■ MATERIAL SUPPLIED
··········

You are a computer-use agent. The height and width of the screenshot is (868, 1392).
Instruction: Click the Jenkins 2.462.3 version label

··········

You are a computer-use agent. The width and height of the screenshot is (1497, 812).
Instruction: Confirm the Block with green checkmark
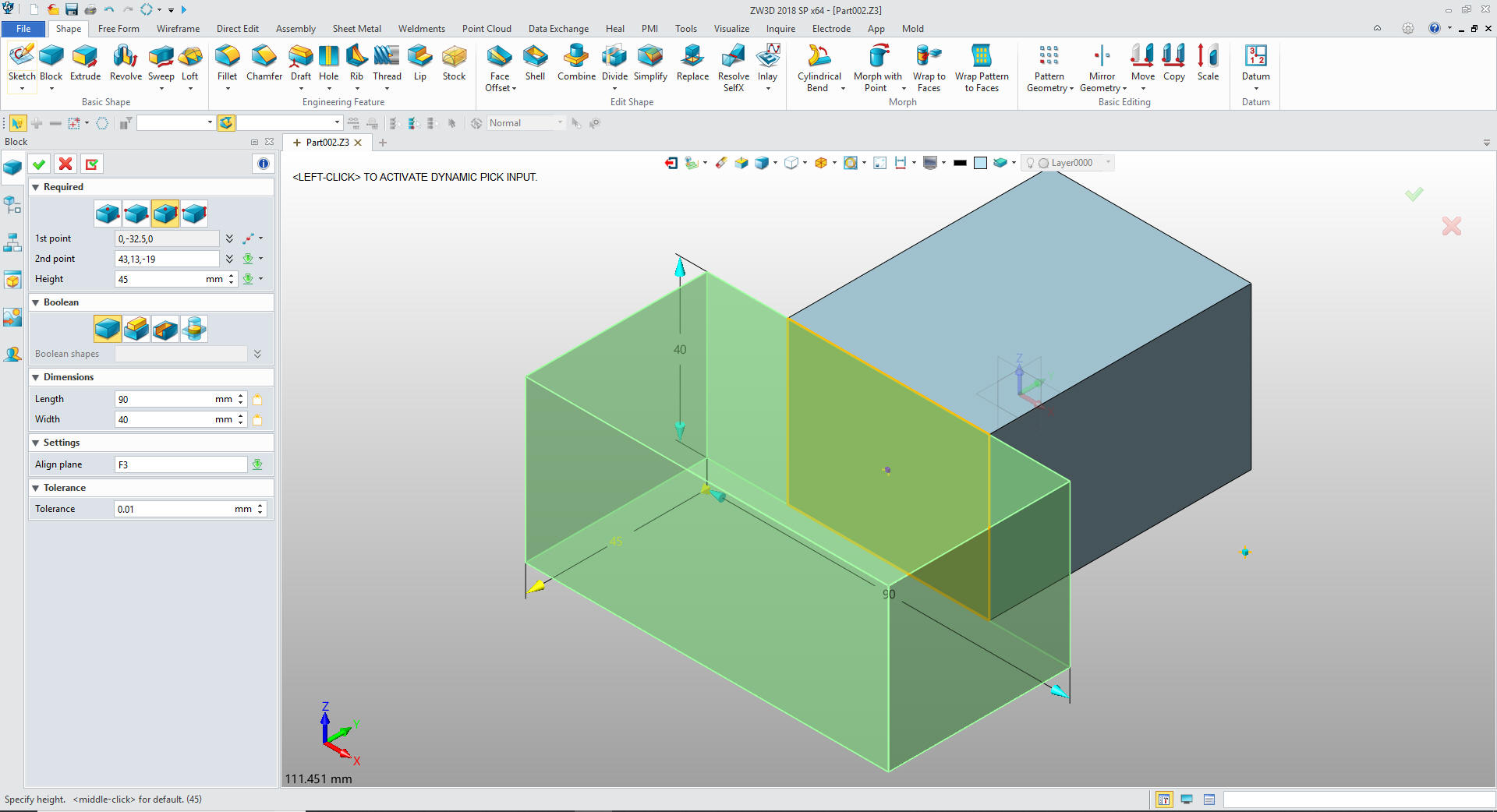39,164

··········

■ EXERCISE REQUIREMENTS
Copy out, from the listing above, every line that contains the string "screenshot".

■ RESPONSE TO THIS EXERCISE
You are a computer-use agent. The height and width of the screenshot is (868, 1392).
You are a computer-use agent. The width and height of the screenshot is (1497, 812).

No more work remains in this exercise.